Task directions:
Show each line of the rows below that contains the string "This".

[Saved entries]
** begin **

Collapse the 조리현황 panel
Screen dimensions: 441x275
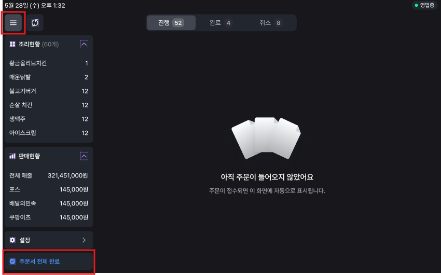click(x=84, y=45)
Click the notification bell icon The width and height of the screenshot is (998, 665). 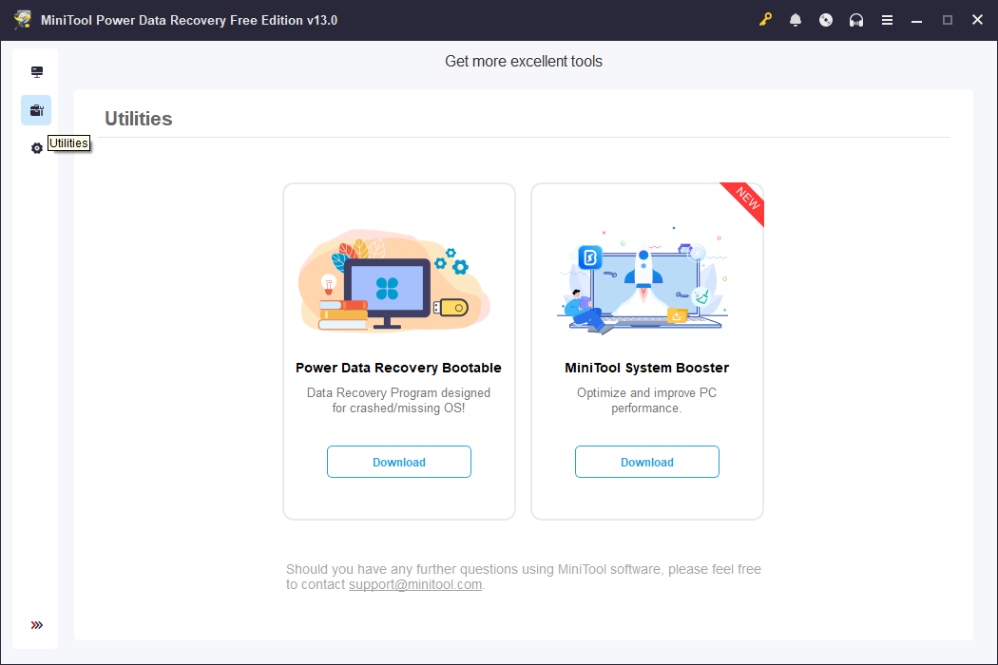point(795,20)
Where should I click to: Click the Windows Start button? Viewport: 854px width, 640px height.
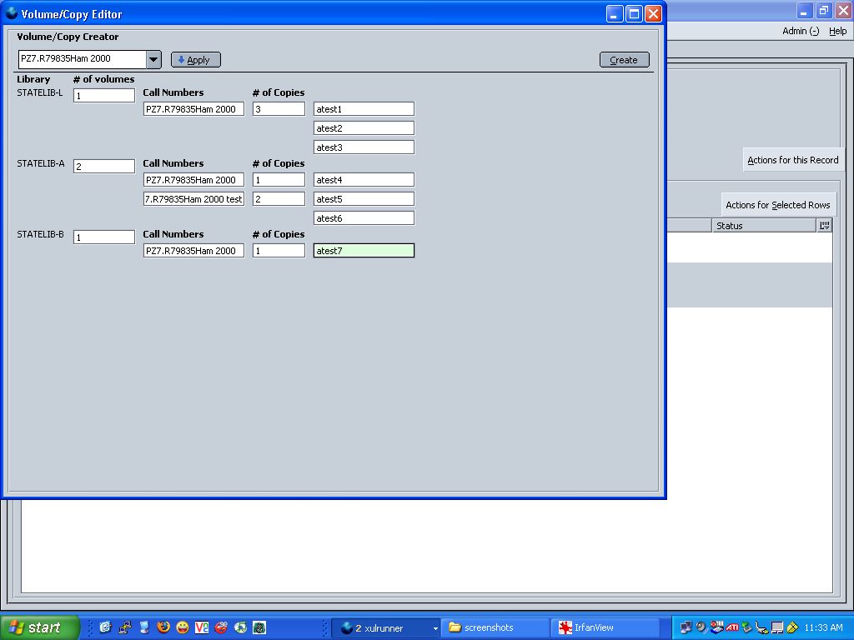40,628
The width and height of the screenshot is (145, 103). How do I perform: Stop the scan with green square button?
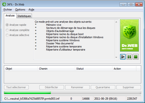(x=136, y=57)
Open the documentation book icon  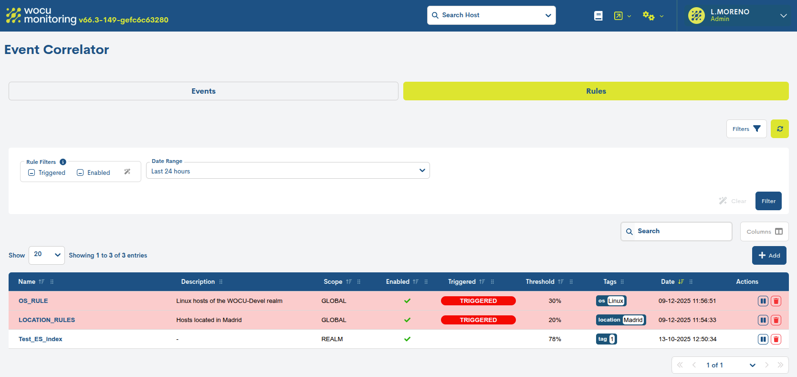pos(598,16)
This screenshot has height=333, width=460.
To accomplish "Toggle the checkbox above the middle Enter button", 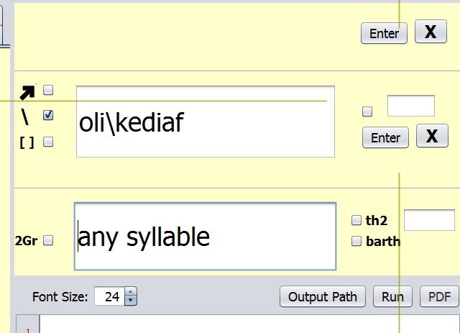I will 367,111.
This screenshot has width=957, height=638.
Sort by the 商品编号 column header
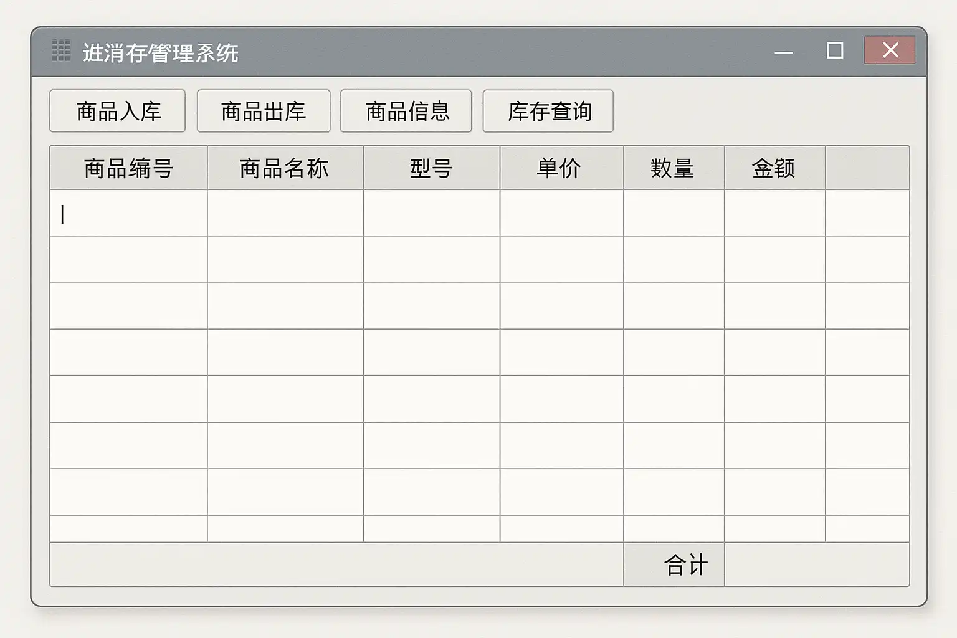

** end **

Full solution:
This screenshot has height=333, width=460.
This screenshot has width=957, height=638.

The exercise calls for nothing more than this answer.